Belangkangan ini pembicaraan sial konsep negara bangsa kembali menghangat. Beberapa tokoh sudah banyak yang mengeluarkan pendapatnya, bahkan banyak juga yang mengamini dan berpendapat bahwa dasar negara harus ditinjau ulang kembali, fase ini merupakan sebuah kemunduran sebab jika kita masih berdebat tentang dasar negara berarti kita tidak maju dan mengalami kemuduran yang signifikan.

Apalagi dewasa ini setelah kasus pembakaran bendera HTI yang isunya berhasil digoreng di media hingga banyak kalangan yang terprovokasi dan melakukan aksi bela tauhid padahal menuai banyak kemadharatan dari kalimat tauhid tersebut dikarenakan hal-hal yang sembrono seperti diduduki dan diletakan di tanah, kan miris bilangnya bela tauhid palah menistakan.

Pada tahun sekarang ini sentimen agama memang hal yang terpopuler di negeri ini untuk di gunakan sebagai mobilisasi massa sebagai kepentingan-kepentingan politik tertentu sehingga masyarakat yang tidak tau soal agama pun ikut ngomong soal agama kan lucu.

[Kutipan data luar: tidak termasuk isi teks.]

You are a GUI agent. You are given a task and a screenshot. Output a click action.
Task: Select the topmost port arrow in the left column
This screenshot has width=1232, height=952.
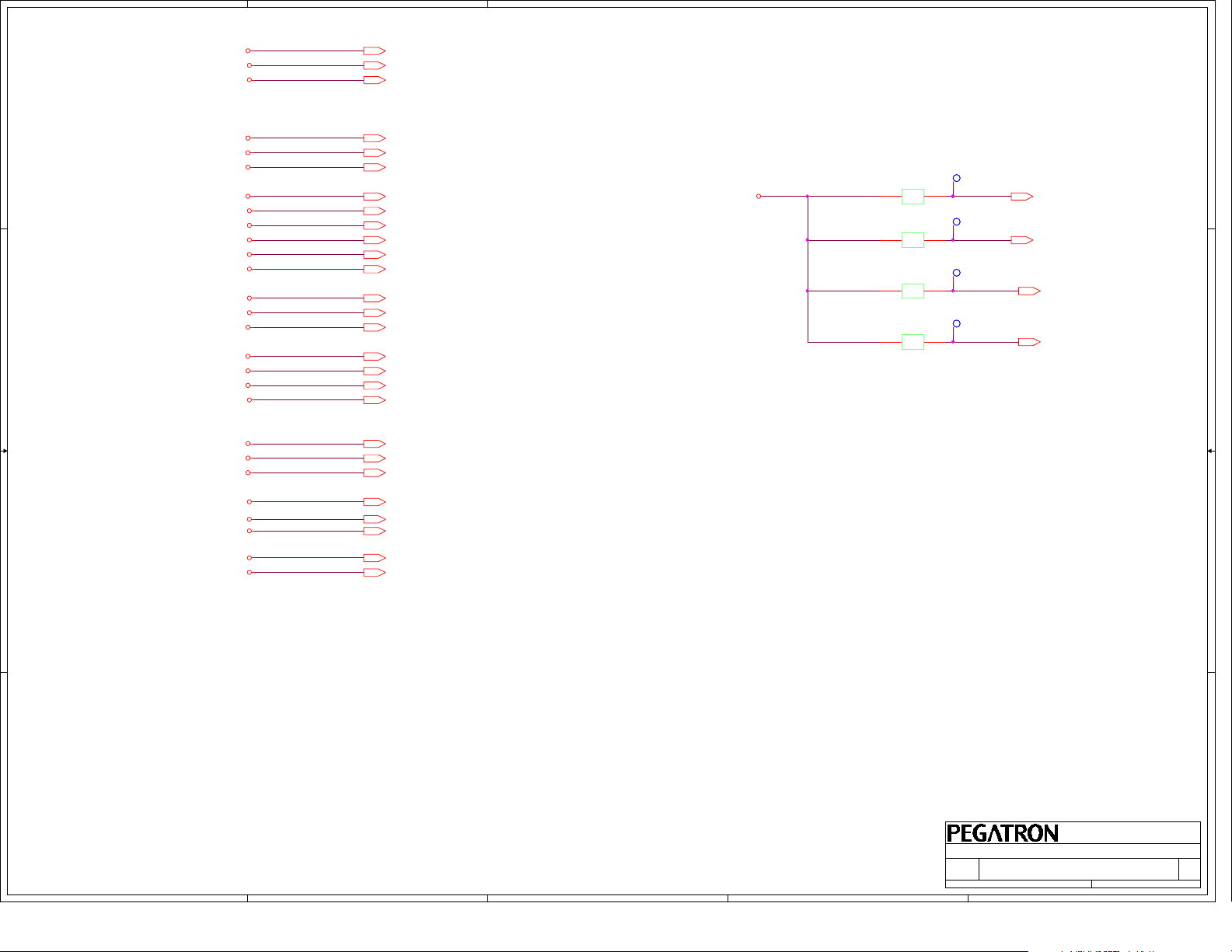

Di lain itu kalau kita lihat pengalaman yang ada proses menjadi Indonesia yang telah kita lalui bersama dan yang dulu di perjuangkan oleh orang terdahulu bahwa bentuk dasar negara dan juga sistem pemerintahan negara Indonesia kita sudah final artinya jika telaah lebih dalam lagi bahwa orang yang ikut andil dahulu ulama, pahlawan dll itu kan tidak hanya orang muslim semua di situ juga ada orang yang non muslim ikut andil memperjuangkan kemerdekaan.

Tidak pas kalau sekarang isu khilafah itu akan di terapkan di Indonesia rasanya mendiskriminasi orang yang notabene non muslim, yang di takutkan lagi kalau terjadi pertumpahan darah di negeri tercinta kita ini. Toh pancasila juga sudah mengandung nilai makna yang sangat syariah jika kita terapkan lebih dalam lagi, meminjam perkataan K.H Ahmad Shidiq dalam buku Nasionalisme kaum sarungan yang ditulis oleh sekjen PBNU Faishal zaini bahwa islam memiliki watak yang universal. Universalisme islam bukan berati islam mengatur segala galanya secara rigid, ketat, terperinci, dan juga berseragam, watak universalisme islam justru terletak pada bervariasinya dalam mengatur pelbagai suatu hal, sesuai situasi dan kondisi (muqtadhal hal muqtadhal maqam).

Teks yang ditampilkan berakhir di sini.